Anna German z synkiem (Fot. superseriale.se.pl)

Dylemat narodowościowy
Nie mam zamiaru omawiać serialu, bo najlepiej, aby każdy zainteresowany sam go sobie obejrzał i wyrobił własne zdanie, ale warto chyba zwrócić uwagę na niektóre mniej znane lub pominięte w filmie problemy, z jakimi zmagała się Anna i jej rodzina, a które miały niewątpliwy wpływ na ich losy. Do takich należy kwestia przynależności narodowościowej Anny. Rosjanie uważają ją za Rosjankę (bo urodzona w ZSRR), natomiast Polacy za Polkę. Przyznać trzeba, że pochodzenie i przynależność narodowościowa Anny do łatwych nie należy, bowiem wymaga sięgnięcia do korzeni, co najmniej 2-3 pokolenia wstecz.

Faktem jest, że w genealogii Anny nie znajdziemy polskiej krwi ani po mieczu, ani po kądzieli.

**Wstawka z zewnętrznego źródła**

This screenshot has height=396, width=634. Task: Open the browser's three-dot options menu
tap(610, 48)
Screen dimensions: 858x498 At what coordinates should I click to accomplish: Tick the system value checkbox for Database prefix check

Czy była więc Polką? Była, ale prześledźmy jak do tego doszło. Przodkowie Anny ze strony ojca nosili nazwisko Hörmann (niektórzy to nazwisko piszą Hortmann) i należeli do licznej grupy osadników niemieckich, którzy na zaproszenie carycy Katarzyny II przybyli do Rosji na przełomie XVIII/XIX wieku i zostali przez nią obdarowani przywilejami. Kolonie niemieckie zachowywały swoją kulturę, język i religię oraz cieszyły się dobrobytem materialnym. Hörmanowie w 1819 roku założyli osadę nazwaną Hoffnung w obwodzie zaporoskim, nad morzem Azowskim. Obecnie ta miejscowość nosi nazwę Olgino. Dziadek Anny – Friedrich, pod zrusyfikowanym już nazwiskiem German – postanowił zostać pastorem i podjął studia teologiczne. Studia odbywał w seminarium ewangelickim w Łodzi, która wówczas znajdowała się w zaborze rosyjskim. W jednym z łódzkich kościołów zachowała się księga parafialna dokumentująca fakt, że w 1910 roku przyszedł na świat Eugen German, późniejszy ojciec Anny. Po studiach w Łodzi rodzina Germanów powróciła do swojej kolonii. Nadchodziły jednak złe czasy.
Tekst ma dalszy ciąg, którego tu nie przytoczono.